Stop Smoking
I used to smoke so much, I would go to sleep with an empty ashtray beside me, and wake up to find 20 cigarette butts in it. Baby, I loved my smokes.
I haven't smoked for about 26 years now, but I am here to tell you, when my budget demanded that I choose between food and cigarettes, the cigarettes won every time. Like every smoker, I knew I had to stop. The world was changing. There wasn't anywhere to smoke anymore, and everyone was getting so darn nasty about smoking. "It's a filthy habit!" they would say. (Yeah, well wash that greasy mop you call your hair and then we'll discuss my personal hygiene, buddy.)
I believe that every smoker who wants to stop feels isolated in a very unique way. He believes that the guy who was able to quit had a different type of addiction, or a lesser addiction. He thinks that maybe a magical bell went off in his head, which enabled him to quit. He doesn't imagine himself as one of those people who can actually stop. Not really.
And when he hears of various smoking cessation methods, he thinks that those processes couldn't possibly work for him. His addiction is different.
I struggled with stopping and starting for a full year, before I picked up a brilliant little pamphlet in the back of a church. It had just a few paragraphs, all of which contradicted all of the advice I had read about smoking cessation.
Typically, the advice is to announce your intention to quit. Set a date, and shout it from the rooftops. At every opportunity, call yourself a non-smoker. If you have a cigarette, set a new stop date. Announce your intention to quit again. Shout it from the rooftops again. Call yourself a non-smoker again.
But this simple little typing paper brochure instructed me to do the following.
Make it a private battle, it said. Don't tell anyone. Go one-on-one with the enemy. Forget a support system, announcements and stop dates.
Stop immediately, it said.
If you smoke again, enjoy the whole cigarette and then put it out.
Stop immediately again. That minute.
If you smoke again, relax and enjoy the whole cigarette and put it out.
Then stop immediately again. That minute.
In other words, hassle yourself every minute of every day until you just can't stand it anymore. Soon, you will begin skipping a cigarette here and there because you don't want to have to cycle through the disappointment of smoking and the agony of stopping again. It's such a rigmarole, such a magilla, such a production! It's easier to just skip the cigarette.
You will find yourself smoking every other cigarette you crave. And you'll still be hassling yourself after every smoke. Put it out, and stop again. Immediately.
No announcements to friends, no new "stop dates" set for one week later, no audiences cheering you on, and congratulating you.
Just get in the ring with your opponent and duke it out, every minute of every day. Make the fight incessant, private and intense. Make it just like smoking itself - incessant, private and intense.

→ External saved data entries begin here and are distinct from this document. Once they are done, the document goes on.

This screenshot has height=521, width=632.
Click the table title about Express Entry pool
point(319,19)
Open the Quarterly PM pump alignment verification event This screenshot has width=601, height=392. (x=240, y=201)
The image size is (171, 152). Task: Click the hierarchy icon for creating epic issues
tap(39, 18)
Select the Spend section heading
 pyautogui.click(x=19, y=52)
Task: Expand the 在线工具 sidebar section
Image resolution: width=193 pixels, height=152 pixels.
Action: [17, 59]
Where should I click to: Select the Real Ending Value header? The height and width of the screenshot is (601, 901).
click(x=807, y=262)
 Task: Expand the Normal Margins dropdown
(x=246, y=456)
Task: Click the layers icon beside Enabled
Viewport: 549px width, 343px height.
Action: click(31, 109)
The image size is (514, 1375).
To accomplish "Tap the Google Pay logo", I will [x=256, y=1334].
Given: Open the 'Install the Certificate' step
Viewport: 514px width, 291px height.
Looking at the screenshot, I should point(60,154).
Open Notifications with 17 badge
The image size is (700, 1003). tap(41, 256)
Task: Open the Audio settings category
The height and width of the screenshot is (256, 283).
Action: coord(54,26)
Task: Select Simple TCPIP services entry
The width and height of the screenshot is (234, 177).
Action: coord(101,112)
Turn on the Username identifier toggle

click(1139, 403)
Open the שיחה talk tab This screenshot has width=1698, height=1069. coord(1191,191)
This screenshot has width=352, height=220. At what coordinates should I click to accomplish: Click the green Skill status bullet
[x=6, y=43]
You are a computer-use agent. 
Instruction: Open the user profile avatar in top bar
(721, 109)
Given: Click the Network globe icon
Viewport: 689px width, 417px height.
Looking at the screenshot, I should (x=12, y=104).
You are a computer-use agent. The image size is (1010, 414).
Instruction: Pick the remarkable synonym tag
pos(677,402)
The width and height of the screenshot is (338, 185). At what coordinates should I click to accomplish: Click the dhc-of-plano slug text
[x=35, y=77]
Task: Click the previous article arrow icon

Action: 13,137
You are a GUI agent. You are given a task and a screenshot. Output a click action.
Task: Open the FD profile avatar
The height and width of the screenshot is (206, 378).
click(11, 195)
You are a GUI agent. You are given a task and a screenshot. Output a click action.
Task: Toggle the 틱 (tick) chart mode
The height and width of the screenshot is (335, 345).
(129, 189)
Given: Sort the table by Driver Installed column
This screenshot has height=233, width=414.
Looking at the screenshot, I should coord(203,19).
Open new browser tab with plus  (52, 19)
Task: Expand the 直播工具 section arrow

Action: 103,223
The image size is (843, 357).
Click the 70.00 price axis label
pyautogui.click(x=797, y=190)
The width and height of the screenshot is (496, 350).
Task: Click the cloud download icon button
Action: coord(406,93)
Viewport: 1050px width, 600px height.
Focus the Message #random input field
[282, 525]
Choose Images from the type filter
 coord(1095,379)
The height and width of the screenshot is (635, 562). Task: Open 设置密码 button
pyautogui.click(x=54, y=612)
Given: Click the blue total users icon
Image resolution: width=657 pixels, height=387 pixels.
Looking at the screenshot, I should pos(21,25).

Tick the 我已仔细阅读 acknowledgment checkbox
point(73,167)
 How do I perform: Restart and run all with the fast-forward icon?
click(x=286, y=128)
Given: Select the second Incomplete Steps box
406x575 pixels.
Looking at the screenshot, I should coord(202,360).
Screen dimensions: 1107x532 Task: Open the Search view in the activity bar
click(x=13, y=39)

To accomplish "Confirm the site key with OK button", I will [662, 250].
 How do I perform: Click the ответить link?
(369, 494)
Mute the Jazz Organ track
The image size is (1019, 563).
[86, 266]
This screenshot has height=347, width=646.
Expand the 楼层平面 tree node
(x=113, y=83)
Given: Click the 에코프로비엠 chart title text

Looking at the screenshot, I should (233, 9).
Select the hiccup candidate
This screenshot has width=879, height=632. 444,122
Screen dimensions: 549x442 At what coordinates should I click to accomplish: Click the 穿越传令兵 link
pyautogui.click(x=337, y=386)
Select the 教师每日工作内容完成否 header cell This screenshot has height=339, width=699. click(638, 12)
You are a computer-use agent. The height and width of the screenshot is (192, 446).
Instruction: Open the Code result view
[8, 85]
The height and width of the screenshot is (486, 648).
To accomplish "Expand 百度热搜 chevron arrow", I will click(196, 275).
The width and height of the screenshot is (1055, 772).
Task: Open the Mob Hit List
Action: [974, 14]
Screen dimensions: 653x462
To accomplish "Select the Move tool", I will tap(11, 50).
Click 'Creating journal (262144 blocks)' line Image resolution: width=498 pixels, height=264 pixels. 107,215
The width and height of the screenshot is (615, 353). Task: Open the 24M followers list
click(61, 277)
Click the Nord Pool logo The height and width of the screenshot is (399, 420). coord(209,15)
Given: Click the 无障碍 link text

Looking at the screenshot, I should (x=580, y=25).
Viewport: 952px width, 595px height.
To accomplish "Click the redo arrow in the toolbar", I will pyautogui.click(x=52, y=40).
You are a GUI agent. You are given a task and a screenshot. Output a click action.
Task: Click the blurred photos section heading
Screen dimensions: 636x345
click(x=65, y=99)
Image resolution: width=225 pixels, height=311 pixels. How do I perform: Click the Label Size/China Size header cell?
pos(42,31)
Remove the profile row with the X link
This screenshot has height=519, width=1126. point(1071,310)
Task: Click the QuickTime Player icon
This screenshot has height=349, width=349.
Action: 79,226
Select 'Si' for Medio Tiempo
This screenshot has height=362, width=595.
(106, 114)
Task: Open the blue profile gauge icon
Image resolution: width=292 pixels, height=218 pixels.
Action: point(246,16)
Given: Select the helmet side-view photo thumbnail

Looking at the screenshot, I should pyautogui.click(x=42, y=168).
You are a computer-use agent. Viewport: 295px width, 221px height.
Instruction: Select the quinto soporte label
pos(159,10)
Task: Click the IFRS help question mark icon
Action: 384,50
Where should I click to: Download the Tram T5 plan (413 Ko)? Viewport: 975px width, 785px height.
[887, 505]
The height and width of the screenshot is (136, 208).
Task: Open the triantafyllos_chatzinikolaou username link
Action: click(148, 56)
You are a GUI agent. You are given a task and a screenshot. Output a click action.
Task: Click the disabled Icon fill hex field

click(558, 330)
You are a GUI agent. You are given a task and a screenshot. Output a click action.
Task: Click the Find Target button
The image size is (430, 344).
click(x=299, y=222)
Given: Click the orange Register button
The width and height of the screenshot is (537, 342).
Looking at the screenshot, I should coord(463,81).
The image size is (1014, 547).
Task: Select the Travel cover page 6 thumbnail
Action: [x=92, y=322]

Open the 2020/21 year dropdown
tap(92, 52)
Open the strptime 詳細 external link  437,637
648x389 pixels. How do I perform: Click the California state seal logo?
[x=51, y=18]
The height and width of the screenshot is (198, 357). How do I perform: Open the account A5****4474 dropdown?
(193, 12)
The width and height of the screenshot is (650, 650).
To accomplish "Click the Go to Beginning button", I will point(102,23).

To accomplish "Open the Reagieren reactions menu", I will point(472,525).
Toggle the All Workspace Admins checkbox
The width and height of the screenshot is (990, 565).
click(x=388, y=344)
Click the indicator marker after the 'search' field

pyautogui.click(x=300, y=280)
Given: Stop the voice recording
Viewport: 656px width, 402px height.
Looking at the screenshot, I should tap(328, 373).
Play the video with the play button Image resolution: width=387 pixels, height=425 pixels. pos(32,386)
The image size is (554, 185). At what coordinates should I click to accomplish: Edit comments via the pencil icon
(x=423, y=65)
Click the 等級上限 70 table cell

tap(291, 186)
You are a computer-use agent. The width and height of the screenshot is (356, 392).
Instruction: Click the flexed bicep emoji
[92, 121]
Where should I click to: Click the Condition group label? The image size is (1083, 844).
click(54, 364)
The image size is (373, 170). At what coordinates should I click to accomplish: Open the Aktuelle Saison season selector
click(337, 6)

Gang, after a week of stopping "forever" every ten minutes, you're exhausted! You want to think about things besides smoking cessation - and you begin to.
A whole world opens up to you, one in which you're not calculating how many smokes you have in your pack, how late the store is open, and where you can smoke every place you visit.
If I had to put in in a nutshell, I'd say this method simply nags you out of smoking. It follows every smoke you have with an effort to stop forever - again. The strain of having to quit and quit and quit so many times a day wears you out.
Most people who quit make an announcement, try, fail, set a new quit date and smoke for another month. This method speeds up that process to a ridiculous degree.
I recommend it. Heaven knows I tried everything else.
I highly recommend a smoke-free life. It has a carefree, refreshing quality - it's like being a kid again!